> [TASK BRIEF] Instruction for the listing below: copy exactly, and only, the lines from the one holding "Where should I" through its last line, omitting any picture.

> [MATERIAL PROVIDED]
============
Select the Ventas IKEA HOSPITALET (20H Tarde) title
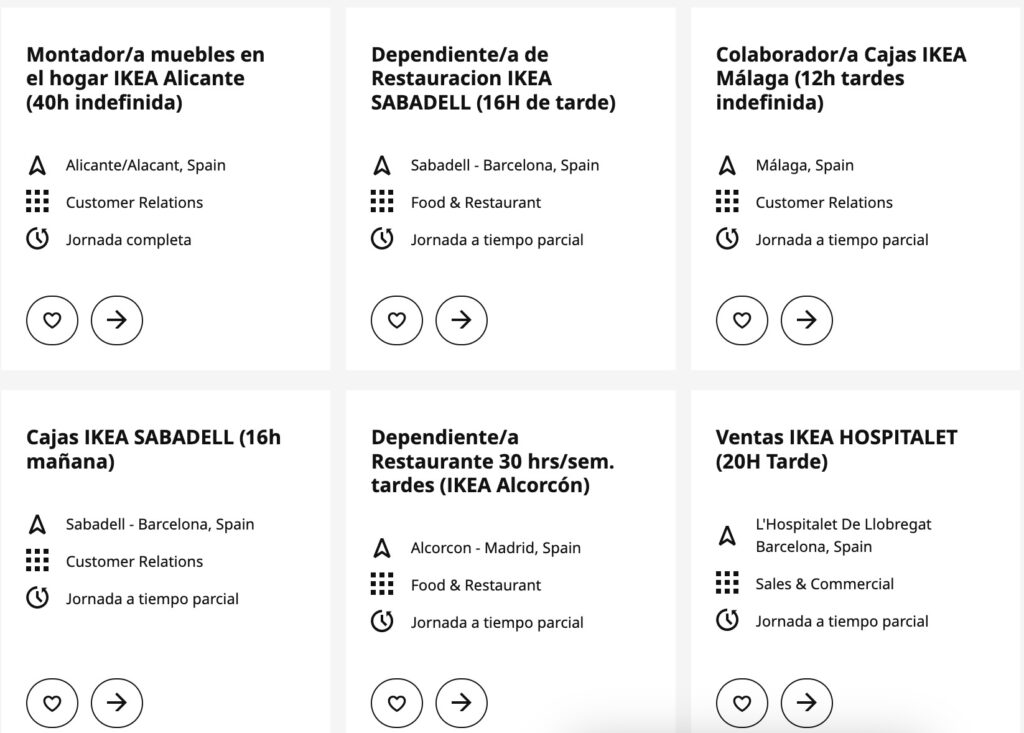The height and width of the screenshot is (733, 1024). [836, 449]
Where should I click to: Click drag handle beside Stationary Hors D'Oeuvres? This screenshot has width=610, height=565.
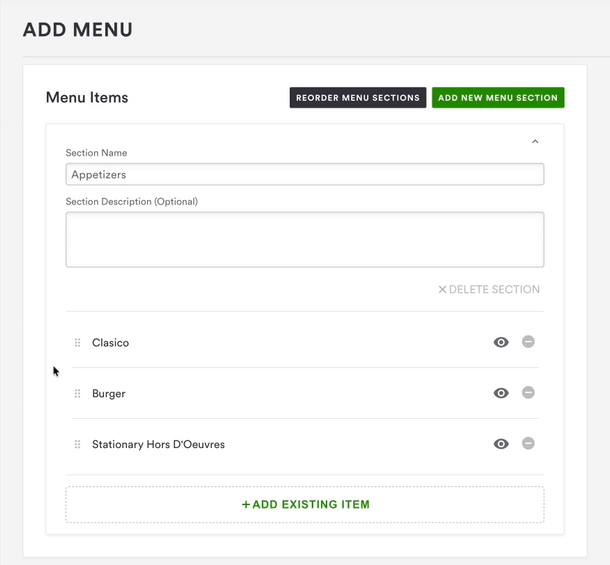(77, 444)
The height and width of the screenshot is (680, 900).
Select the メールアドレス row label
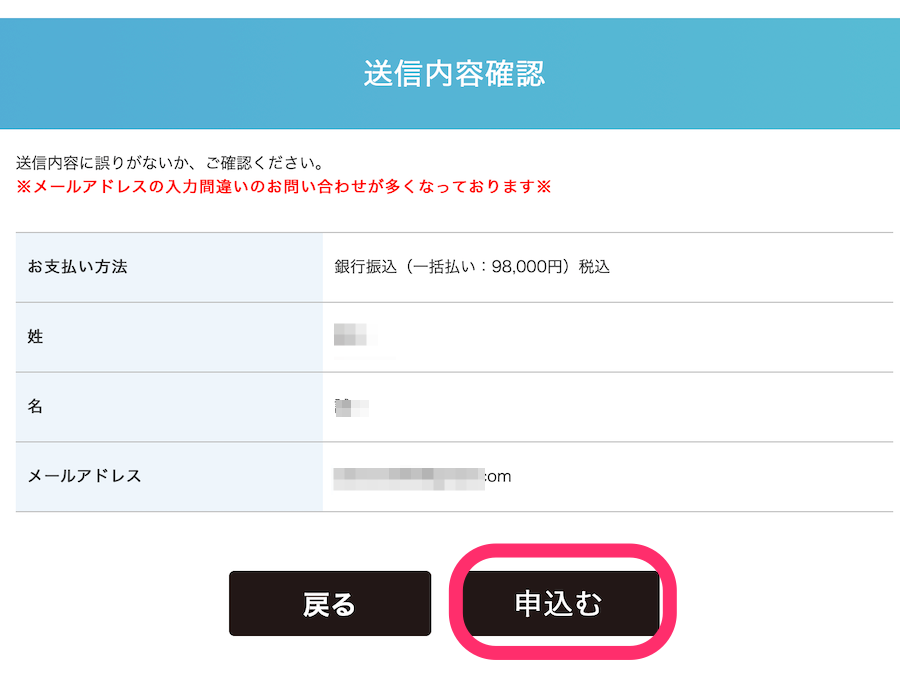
============
> [WRITTEN SOLUTION]
Where should I click to: Click drag handle beside Stationary Hors D'Oeuvres? This screenshot has width=610, height=565.
(77, 444)
The height and width of the screenshot is (680, 900).
Select the メールアドレス row label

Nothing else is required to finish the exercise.